1.
2.
Interpretation
(1) In this Act, unless the context otherwise requires, -
Company has the same meaning as in section 2(1) of the Companies Act 1993.
Court means, in relation to any matter, the court before which the matter is to be determined:
Director means, in relation to a company or other body corporate, any person occupying the position of a director of the company or body by whatever name called:
Document means any record of information; and includes -
- Anything on which there is writing or any image; and
- Information recorded by means of any article or device (for example, a disk) from which information is capable of being reproduced with or without the aid of any other article or device; and
- Material subsequently derived from information recorded by that means:
Minister means the Minister of the Crown who, under the authority of any warrant or with the authority of the Prime Minister, is for the time being responsible for the administration of this Act:
Overseas regulator means a body in another country with functions corresponding to those of the Panel:
Panel
- means the Takeovers Panel established under Part 1; or
- for the purposes of determining any matter or class of matter specified in a determination under section 7A, means the division of the Panel specified in the determination in accordance with section 7C(1)(a):
Quoted, in relation to securities of a person, means securities of the person that are approved for trading on a registered exchange's market (and, for the avoidance of doubt, securities do not cease to be quoted merely because trading in those securities is suspended)
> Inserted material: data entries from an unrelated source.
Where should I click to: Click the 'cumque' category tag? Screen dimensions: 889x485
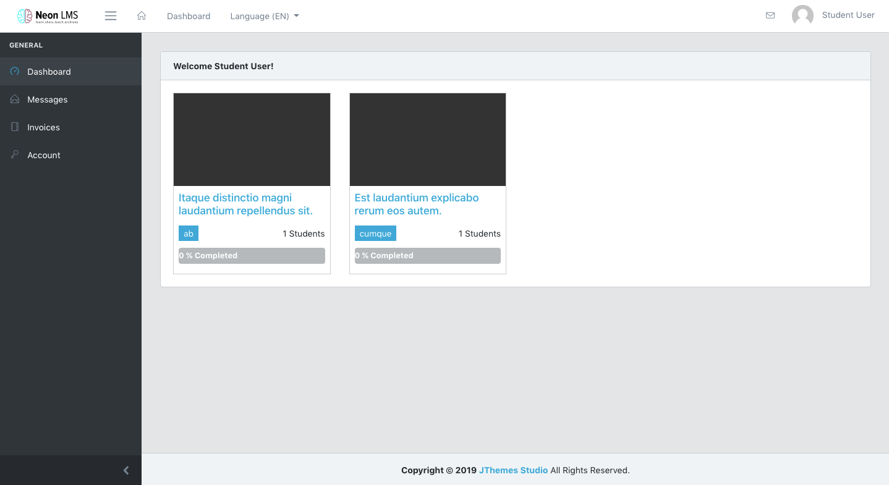375,234
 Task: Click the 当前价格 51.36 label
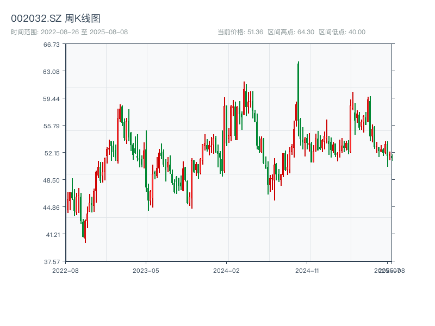240,32
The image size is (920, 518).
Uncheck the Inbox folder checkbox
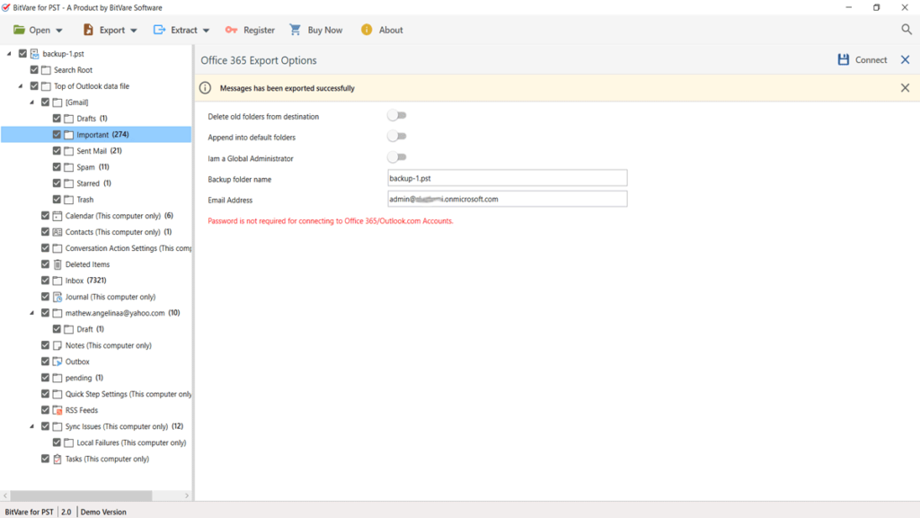46,281
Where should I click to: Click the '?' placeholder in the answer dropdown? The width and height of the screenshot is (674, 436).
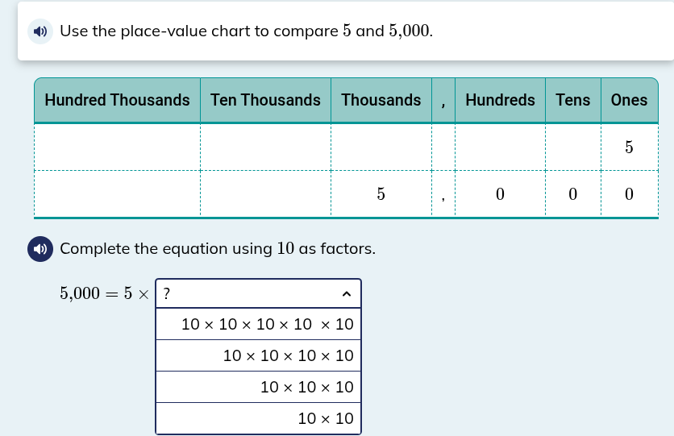tap(167, 294)
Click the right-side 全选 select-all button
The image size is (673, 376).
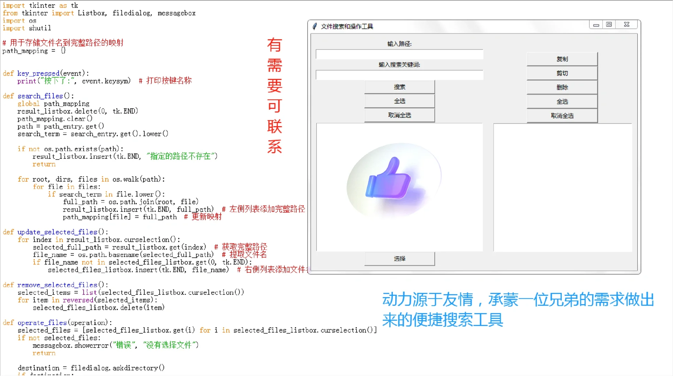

Registered exchange has the meaning set out in section 2(1) of the Securities Markets Act 1988:
Registered exchange's market has the meaning set out in section 2(1) of the Securities Markets Act 1988:
Registrar means a person who for the time being holds the office of Registrar of Companies or Deputy Registrar of Companies in accordance with the Companies Act 1993:
Securities Commission means the Securities Commission established by section 9 of the Securities Act 1978:
Security, in relation to a specified company, means -
- An equity security within the meaning of section 2 of the Securities Act 1978, whether or not the security carries voting rights:
- A debt security within the meaning of section 2 of the Securities Act 1978 which carries the right to vote at any annual or general meeting of the specified company:
- A participatory security within the meaning of section 2 of the Securities Act 1978 which carries the right to vote at any annual or general meeting of the specified company, -
and includes a security that is convertible, at the option of the security holder, into a security of the type referred to in paragraph (a) or paragraph (b) or paragraph (c) of this definition:
Specified company means a company that -
- is a party to a listing agreement with a registered exchange and that has securities that confer voting rights quoted on the registered exchange's market; or
- was within paragraph (a) at any time during a period specified in the takeovers code (being a period not exceeding 12 months before any date or the occurrence of any event referred to in the code); or
- has 50 or more shareholders
Takeovers code means the regulations made under section 19:
voting right means a currently exercisable right to cast a vote at meetings of shareholders of a company, not being a right to vote that is exercisable only in 1 or more of the following circumstances:
- during a period in which a payment or distribution (or part of a payment or distribution) in respect of the security that confers the voting right is in arrears or some other default exists:
- on a proposal that affects rights attached to the security that confers the voting right:
- on a proposal to put the company into liquidation:
- on a proposal for the disposal of the whole, or a material part, of the property, business, and undertaking of the company:
- during the liquidation of the company:
- in respect of a special, immaterial, or remote matter that is inconsequential to control of the company.
(2) In sections 32, 33, and 33AA and in subpart 2 of Part 3 (which contain the enforcement powers of the Panel and the Court), unless the context otherwise requires,
contravene the takeovers code or
not act in compliance with the takeovers code includes-
- a contravention of the takeovers code or a term or condition of an exemption from the takeovers code; or
- an attempt to contravene the takeovers code or a term or condition of an exemption from the takeovers code; or
- aiding, abetting, counselling, or procuring any other person to contravene the takeovers code or a term or condition of an exemption from the takeovers code; or
- inducing, or attempting to induce, any other person, whether by threats or promises or otherwise, to contravene the takeovers code or a term or condition of an exemption from the takeovers code; or
- being in any way, directly or indirectly, knowingly concerned in, or a party to, the contravention by any other person of the takeovers code or a term or condition of an exemption from the takeovers code; or
- conspiring with any other person to contravene the takeovers code or a term or condition of an exemption from the takeovers code.
3.
4.
Object of this Act
The object of this Act is to -
(a) Establish a panel to be called the Takeovers Panel:
(b) Empower the Minister, in consultation with the Panel, to formulate and make recommendations concerning the takeovers code (which sets out the rules applying to takeovers of specified companies):
(c) Provide for the administration and enforcement of the takeovers code:
(ca) provide criminal liability for false or misleading statements or information in relation to takeovers of specified companies:
(d) Empower the Panel to keep under review, and promote public understanding of, the law relating to takeovers of specified companies:
(e) Empower the Panel to co-operate with overseas regulators.